[Extract]:
┌──

Sec. 85. Minnesota Statutes 2012, section 469.176, subdivision 1b, is amended to read:
Subd. 1b. Duration limits; terms. (a) No tax increment shall in any event be paid to the authority:
(1) after 15 years after receipt by the authority of the first increment for a renewal and renovation district;
(2) after 20 years after receipt by the authority of the first increment for a soils condition district;
(3) after eight years after receipt by the authority of the first increment for an economic development district;
(4) for a housing district, a compact
development district, or a redevelopment district, after 25 years from the
date of receipt by the authority of the first increment.
(b) For purposes of determining a duration limit under this subdivision or subdivision 1e that is based on the receipt of an increment, any increments from taxes payable in the year in which the district terminates shall be paid to the authority. This paragraph does not affect a duration limit calculated from the date of approval of the tax increment financing plan or based on the recovery of costs or to a duration limit under subdivision 1c. This paragraph does not supersede the restrictions on payment of delinquent taxes in subdivision 1f.
(c) An action by the authority to waive or decline to accept an increment has no effect for purposes of computing a duration limit based on the receipt of increment under this subdivision or any other provision of law. The authority is deemed to have received an increment for any year in which it waived or declined to accept an increment, regardless of whether the increment was paid to the authority.
(d) Receipt by a hazardous substance subdistrict of an increment as a result of a reduction in original net tax capacity under section 469.174, subdivision 7, paragraph (b), does not constitute receipt of increment by the overlying district for the purpose of calculating the duration limit under this section.
EFFECTIVE
DATE. This section is
effective the day following final enactment.
Sec. 86. Minnesota Statutes 2012, section 469.176, subdivision 3, is amended to read:
Subd. 3. Limitation
on administrative expenses. (a) For
districts for which certification was requested before August 1, 1979, or
after June 30, 1982 and before August 1, 2001, no tax increment shall be
used to pay any administrative expenses for a project which exceed ten percent
of the total estimated tax increment expenditures authorized by the tax increment financing plan or the total tax
increment expenditures for the project, whichever is less.
(b) For districts for which
certification was requested after July 31, 1979, and before July 1, 1982, no
tax increment shall be used to pay administrative expenses, as defined in
Minnesota Statutes 1980, section 273.73, for a district which exceeds five
percent of the total tax increment expenditures authorized by the tax increment
financing plan or the total estimated tax increment expenditures for the
district, whichever is less.
(c) (b) For districts for
which certification was requested after July 31, 2001, no tax increment may be
used to pay any administrative expenses for a project which exceed ten percent
of total estimated tax increment expenditures authorized by the tax increment
financing plan or the total tax increments, as defined in section 469.174,
subdivision 25, clause (1), from the district, whichever is less.

└──

[Task instructions]:
A – According to the statute text, after how many years from the authority's receipt of the first increment does payment of tax increment stop for an economic development district?
B – Collect every line of the records that contains the word "screenshot".
The records have no connection to the statute text above.

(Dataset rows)
┌──

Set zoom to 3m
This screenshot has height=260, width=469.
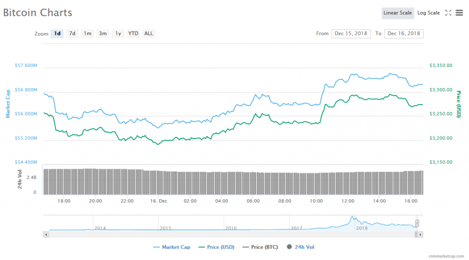pyautogui.click(x=103, y=33)
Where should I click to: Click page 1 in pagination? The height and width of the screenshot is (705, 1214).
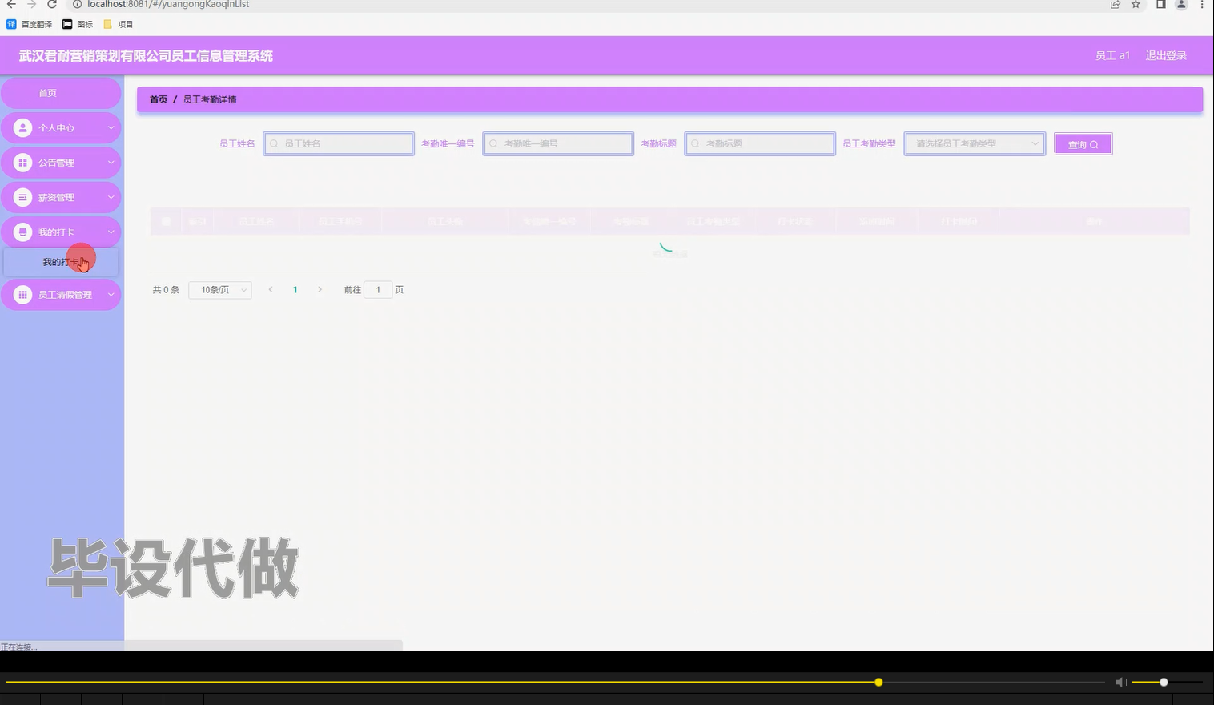[295, 289]
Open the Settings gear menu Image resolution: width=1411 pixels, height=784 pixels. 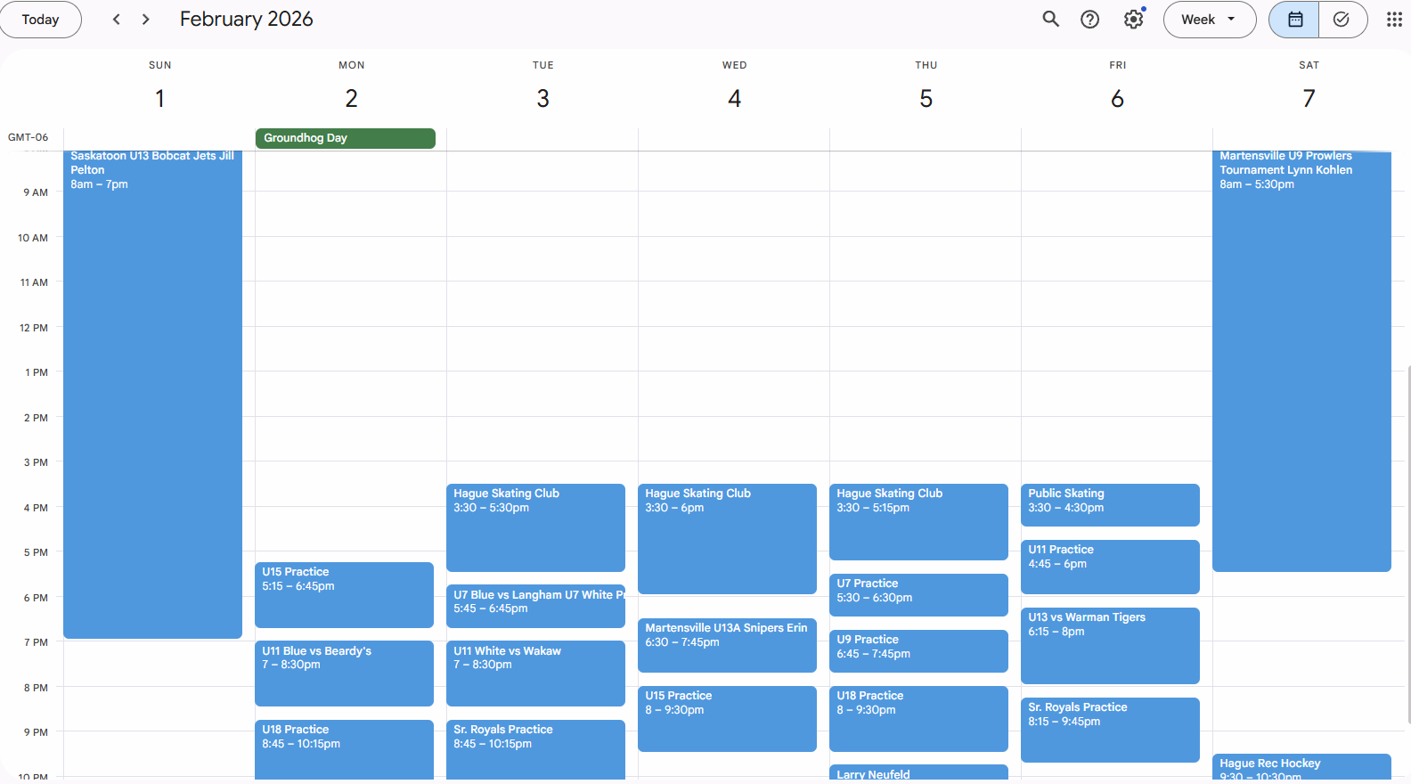point(1133,20)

└──

[Solutions in order]:
A – After eight years.

B –
This screenshot has height=260, width=469.
Where should I click to: Click page 1 in pagination? The height and width of the screenshot is (705, 1214).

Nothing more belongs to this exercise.